* The task: Reproduce everything from the line containing "Identify the location" down to the line containing "(611, 432).", substituting "image" for "screenshot" and leaving all other text unchanged.

* Record excerpts:
====================

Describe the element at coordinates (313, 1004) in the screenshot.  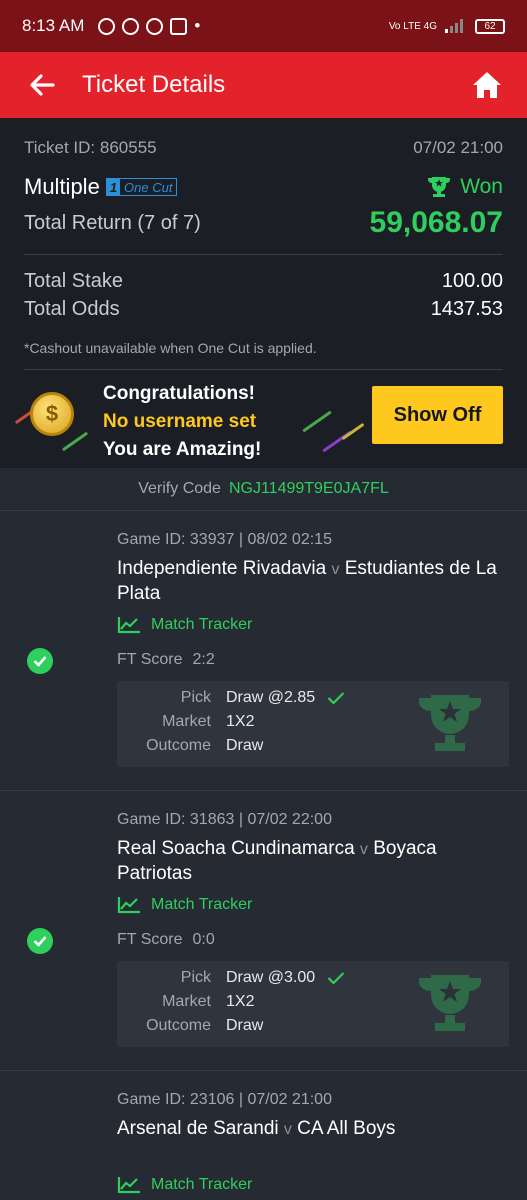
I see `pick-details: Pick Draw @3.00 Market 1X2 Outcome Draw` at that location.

====================

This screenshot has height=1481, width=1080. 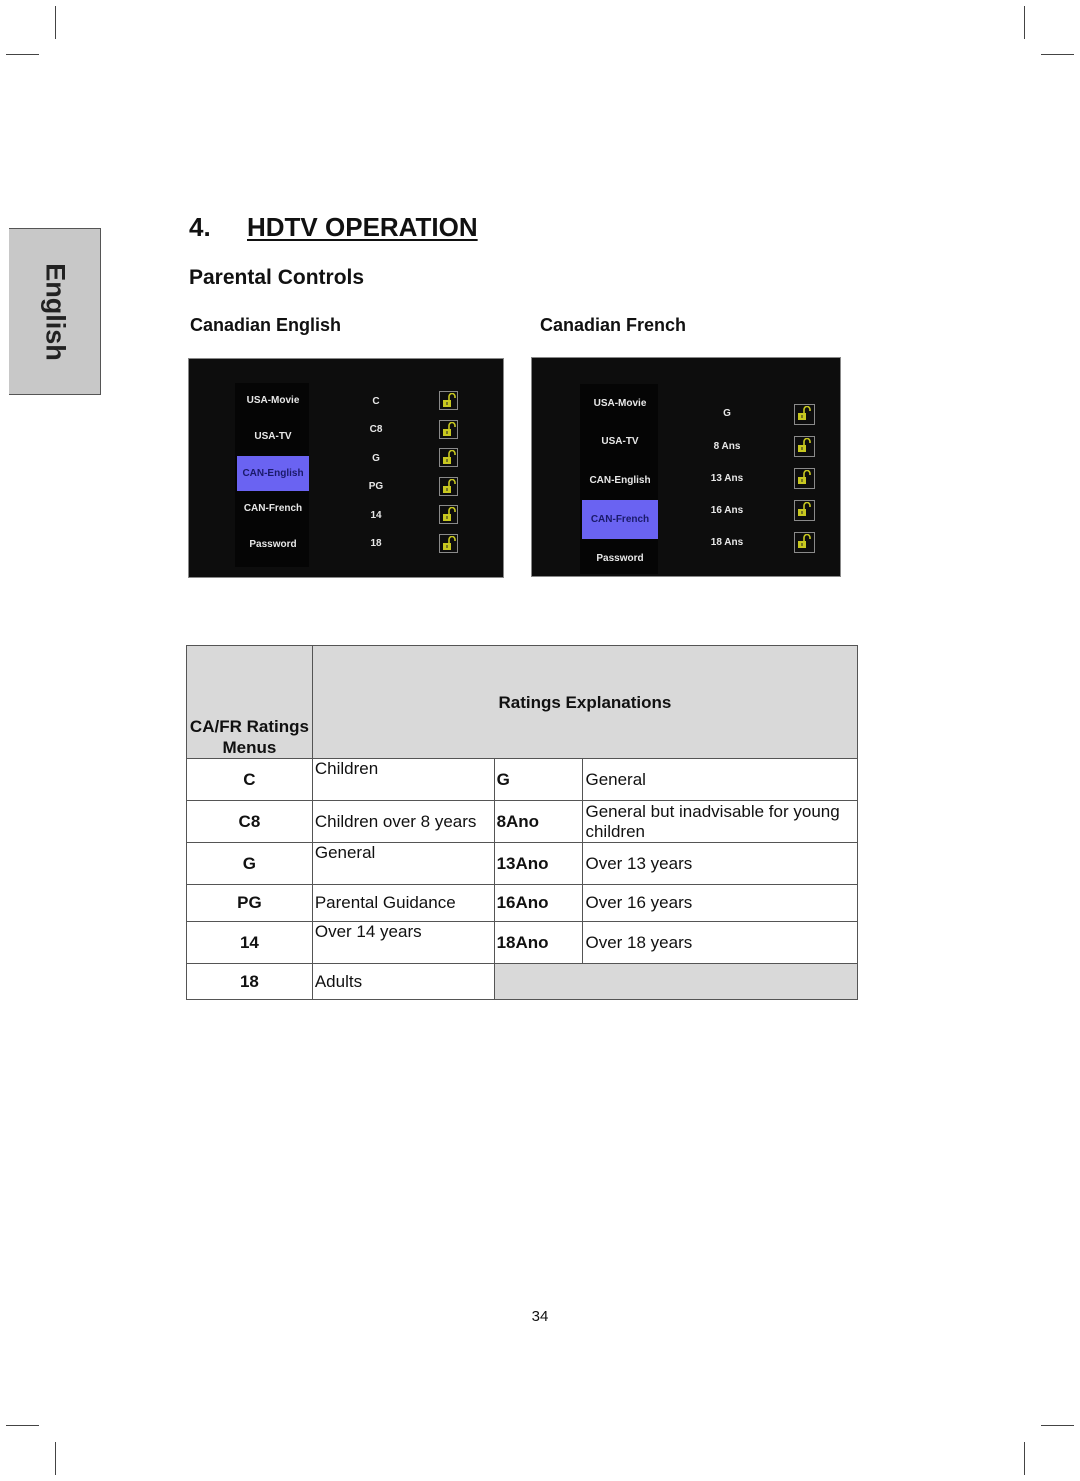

====================

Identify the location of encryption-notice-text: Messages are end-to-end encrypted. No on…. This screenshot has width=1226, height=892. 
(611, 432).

====================

* Expected answer:
Identify the location of encryption-notice-text: Messages are end-to-end encrypted. No on…. This image has width=1226, height=892. 
(611, 432).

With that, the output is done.